Par ailleurs, nous avons la plus basse prime d’assurance pour la meilleure protection et la plus basse cotisation au Canada. Le bâtonnier ne peut pas décider seul de baisser la cotisation ou l’assurance, cela se fait sur décision du conseil d'administration (CA). Les représentants du public qui font partie du CA accepteront-ils de diminuer la protection pour quelques centaines de dollars ? Nous sommes prêts à discuter de la modulation de la cotisation. Je suis sensible au fait que pour les jeunes avocats, il peut s’agir de gros montants. Il faut en parler mais je ne peux pas faire de promesse.

Vous proposez d’augmenter l’offre de formations en ligne à un prix accessible de 20 dollars. Considérez-vous qu’il y a un manque à combler ?

Il y a déjà des formations à faibles coûts, notamment avec les jeunes barreaux. Je pense toutefois que le Barreau devrait se retirer de l’offre de formation, ce n’est pas son rôle, mais celui d’associations comme l’Association du Barreau Canadien. Nous devons nous concentrer sur les cours relatifs à l’exercice de la profession, sur les inspections professionnelles par exemple, et les offrir en ligne à un prix abordable. Je considère aussi que 30 heures de formations sur deux ans, c’est raisonnable et comparable à ce qui se fait ailleurs et dans d’autres ordres professionnels. Nous sommes là pour protéger le public, je ne pense pas que le nombre d’heures doit être diminué.

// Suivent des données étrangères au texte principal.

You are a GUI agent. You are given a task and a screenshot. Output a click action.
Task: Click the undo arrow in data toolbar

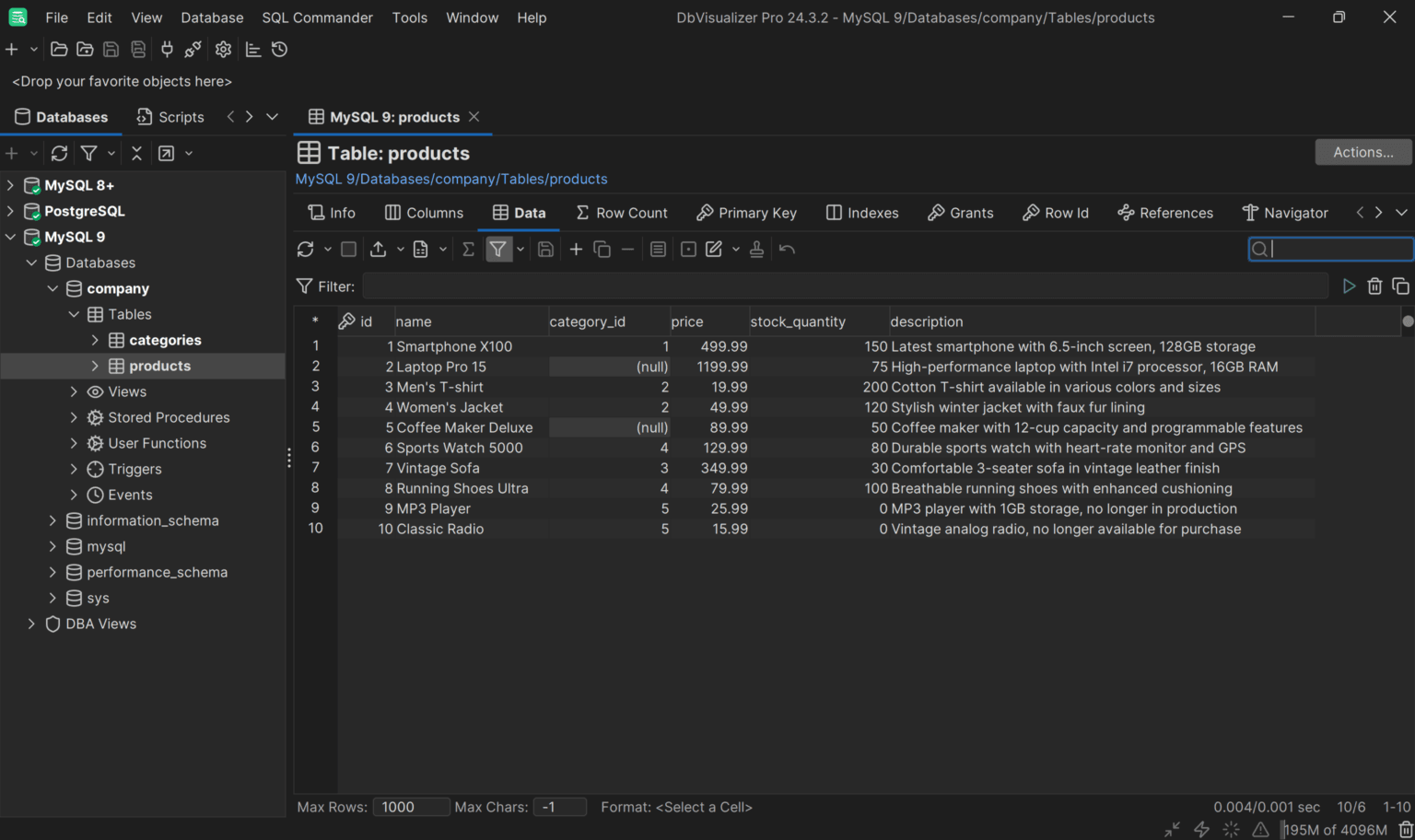tap(787, 250)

Vous remettez à l’avant-scène la mobilité interprovinciale des avocats. Qu’entendez-vous faire à ce sujet ?

Le bâtonnier Nicolas Plourde avait adhéré, avec les autres provinces et territoires, à l’idée d’une mobilité « permis sur permis ». Mais avec le jugement Nadon, on m’a dit que cela crée une difficulté. Je ne pense pas qu’il faut arrêter les discussions maintenant après avoir passé tant de temps à en parler. Il pourrait y avoir des aménagements, il faut vider la question et voir quelle solution on peut trouver. C’est à l’avantage des avocats québécois qui sont seuls à évoluer dans un système de bijuridisme et à pratiquer dans les deux langues. Les avocats français peuvent exercer ici après avoir passé un examen en déontologie, sans avoir jamais étudié les procédures québécoises et canadiennes, on pourrait avoir un système parallèle.

Membre du Barreau du Québec depuis 1986, Me Luc Deshaies est associé au sein du cabinet Gowlings à Montréal où il exerce en droit du travail et de l’emploi. Il y a dirigé le groupe de pratique national. Depuis 2010, il est reconnu par The Best Lawyers in Canada.

Me Deshaies a été successivement conseiller, premier conseiller, puis bâtonnier de Montréal jusqu’en mai 2014. Il a enseigné pendant 15 ans à l’École du Barreau et a été conférencier à l’Association du Jeune Barreau de Montréal, au Barreau de Paris, au Barreau de Toulouse, au Barreau du Saguenay-Lac-St-Jean et au Barreau du Québec.